What do physicians have in common with pilots?

They both respond to performance metrics (hand-washing or physicians; fuel consumption for pilots)--even without a reward (or penalty)!

PHYSICIANS:
METHOD:
The ICU unit coordinator was trained to observe and measure hand hygiene compliance. Data were collected on hand hygiene compliance at room entry and exit for 9 months. Percentage compliance for each medical and surgical subspecialty was reported to chiefs of service at the end of each month. Comparative rankings by service were widely distributed throughout the physician organization and the medical center.
RESULTS:
The hand hygiene compliance rate among physicians increased from 65.1 % to 91.6 % during the study period (p <0.0001). More importantly in the succeeding 24 months after study completion, physician hand hygiene compliance remained >90 % in every month.

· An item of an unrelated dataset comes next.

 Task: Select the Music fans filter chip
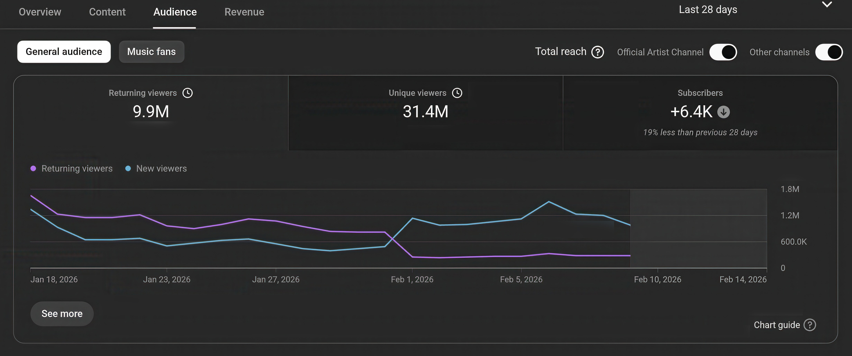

PILOTS:  Another randomized controlled trial from Randomistas:
...Working with the pilots' union the researchers reassured pilots that they would not be ranked against each other:  "This is not, in any way, shoape or form, an attempt to set up a 'fuel league table'" the letter told them.  Despite knowing this, pilots who received monthly reports on their fueld efficiency ended up guzzling les gas than pilots who did not receive such reports.  The feedback was purely private, yet it lead pilots to tweak their behavior.  With an experiment that cost less than $1000 in postage, Virgin Airways cut its fuel consumption by about 1 million litres.